**The task:** Take the line that contains "You are a GUI" and each one after it through the last line below, and retype them exactly. Leave out the pictures.

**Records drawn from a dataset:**
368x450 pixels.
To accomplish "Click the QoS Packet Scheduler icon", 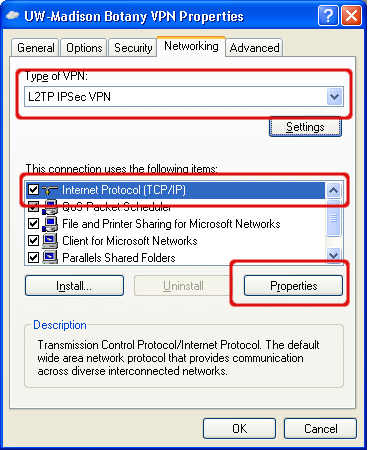I will pyautogui.click(x=50, y=207).
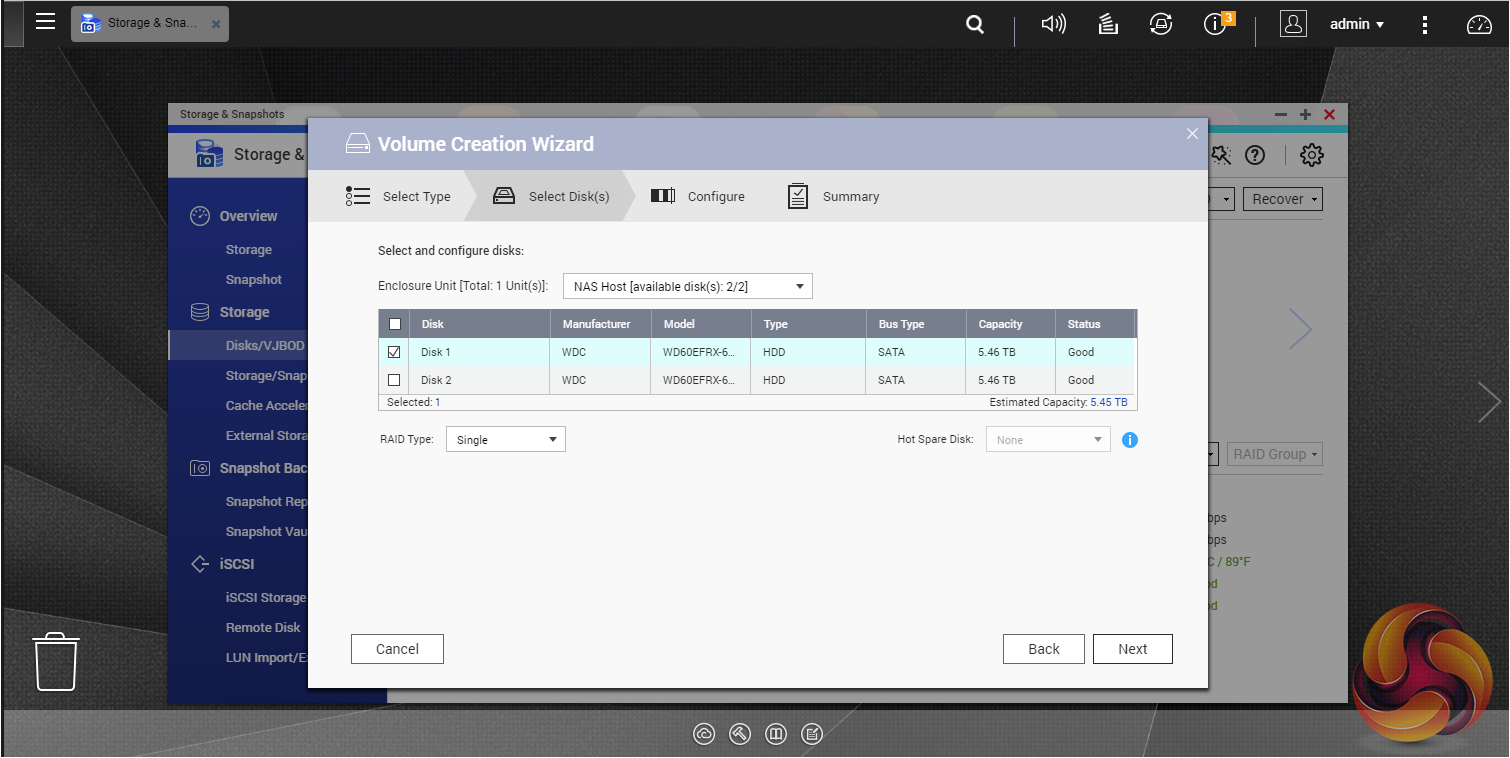Open the main hamburger menu

(45, 21)
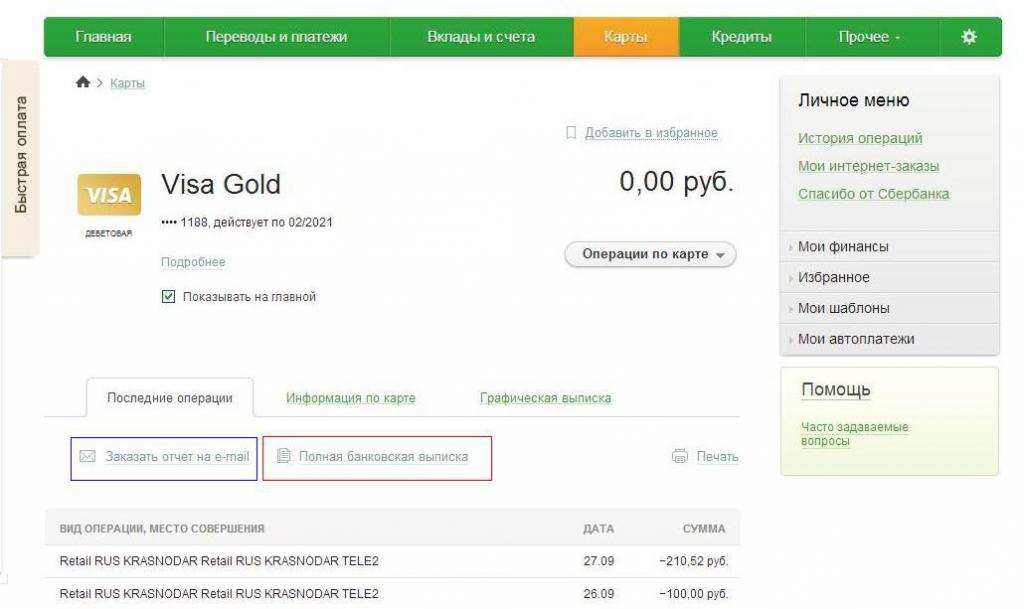
Task: Expand the Мои финансы section
Action: pyautogui.click(x=843, y=247)
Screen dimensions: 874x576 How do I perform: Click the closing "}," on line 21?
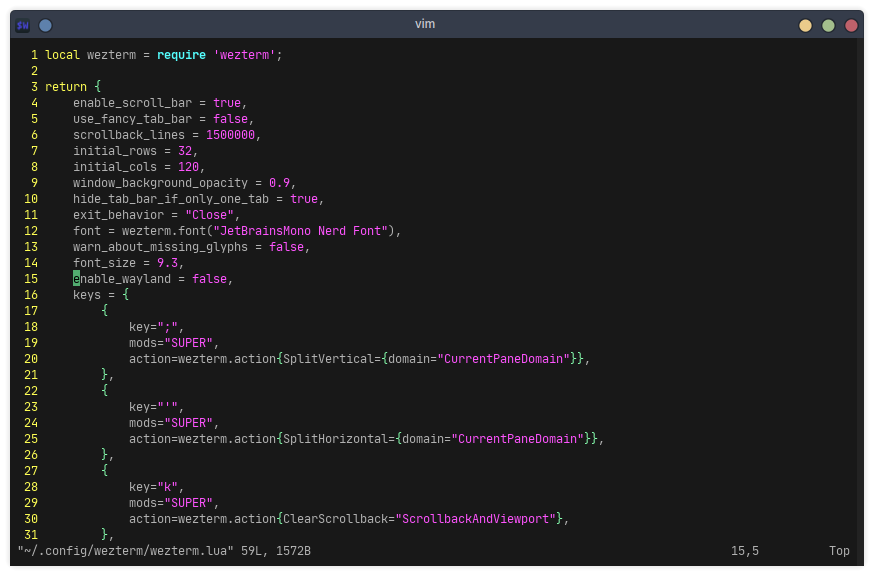[x=106, y=374]
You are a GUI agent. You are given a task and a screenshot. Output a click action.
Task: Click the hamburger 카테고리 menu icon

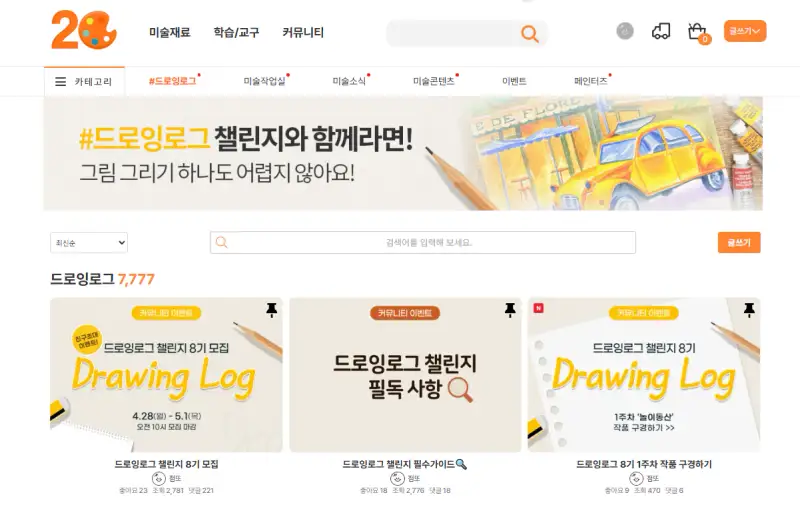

**Problem solution:**
You are a GUI agent. You are given a task and a screenshot. Output a click action.
Task: Click the hamburger 카테고리 menu icon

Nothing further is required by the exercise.